Grade (D)
Not even the great Kevin Bacon could save this recycled horror film.
Another of the what I call ‘young adult horror’ films is out and “The Darkness” is fading from my memory while I write as not even Kevin Bacon could save this one.
The Darkness is the story of a family who upon returning from their trip to the Grand Canyon find their home haunted by and ancient supernatural force that first targets their young boy, then all of them.
This film stars Kevin Bacon and Radha Mitchell, two actors I really like, but who despite their efforts could not keep this from being a lazy recycling of the many PG-13 horror films that fill a run-time with cheap jump scares, routine genre tropes, and unfinished story arcs.

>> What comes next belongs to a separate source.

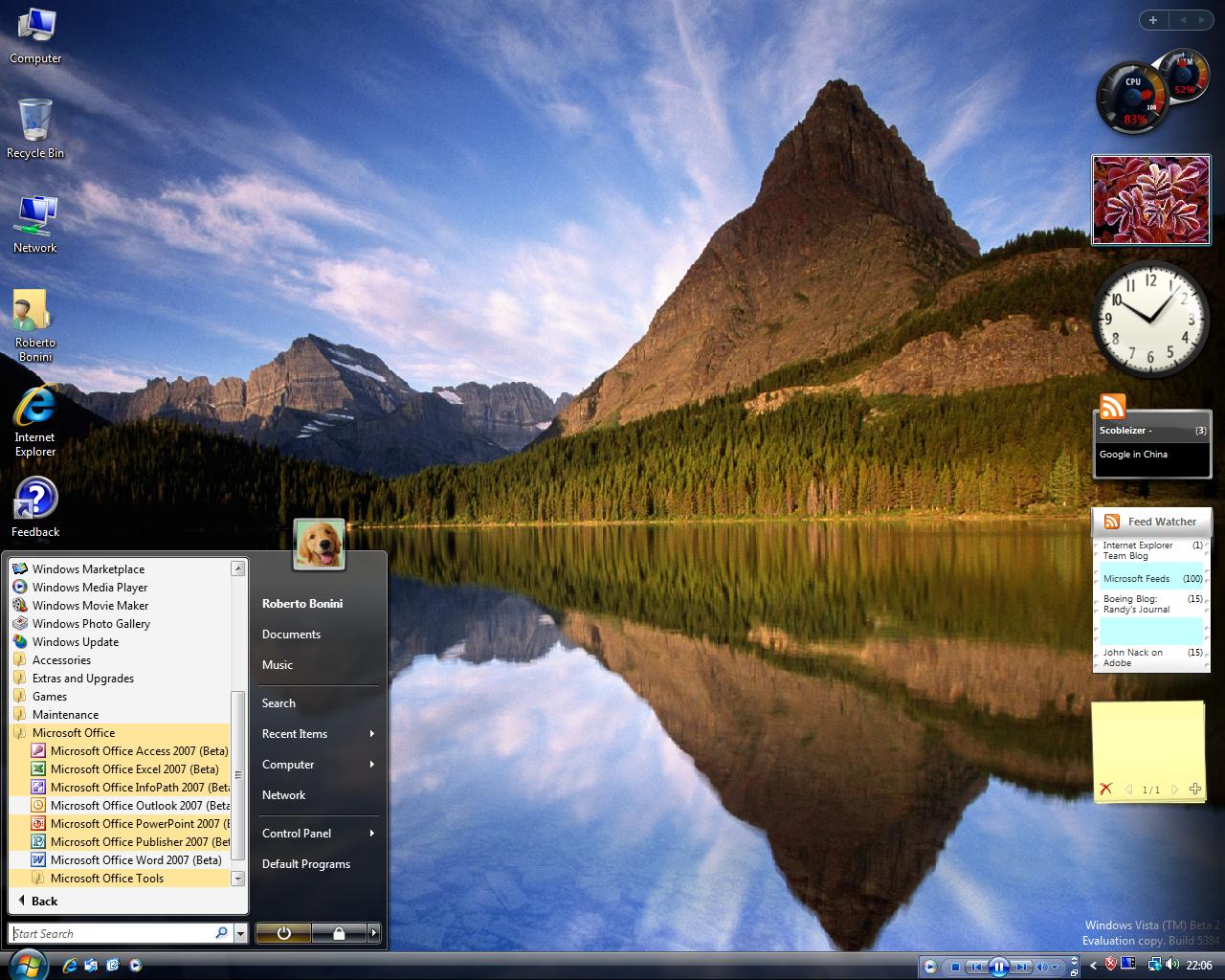Click the red security shield tray icon
This screenshot has height=980, width=1225.
pos(1110,965)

Admittedly like many of these types of films the first-act was pretty intriguing and set-up potential for a story. One that would not come close to being met as the rest of the film is filled with subplots that simply filled time. With all the usual family drama, the search for clues, the fracturing of a relationship, stress at work, young children not afraid of ghosts, yada, yada, yada.

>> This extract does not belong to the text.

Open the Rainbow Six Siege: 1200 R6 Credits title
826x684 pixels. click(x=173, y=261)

I would honestly say Radha Mitchells performance was the strongest of the entire cast, she delivered a strong sense of emotion and effort in her role that for brief moments would pull me in, until I remembered what I was watching.
Kevin Bacon was good; he was what the role called for, which in my opinion was a waste of his talents. During some of the more climactic moments Bacon was often off in the background with a flashlight, or not even in the scene at all.
In the end this film brought nothing new to the genre and takes you on the same story we have been taken on so many times over the years, that by the day’s end this will be a completely forgotten movie. It showed little ambition in creativity and with the frightening attempts being so foreshadowed, none land with any impact. Much of the bulk of this story was simply boring and the third-act was so cliché it was completely anti-climactic, making this one simply not worth the time.
Time: 92 min
MPAA Rating: PG-13 (For thematic elements, some disturbing violence, brief sensuality and language)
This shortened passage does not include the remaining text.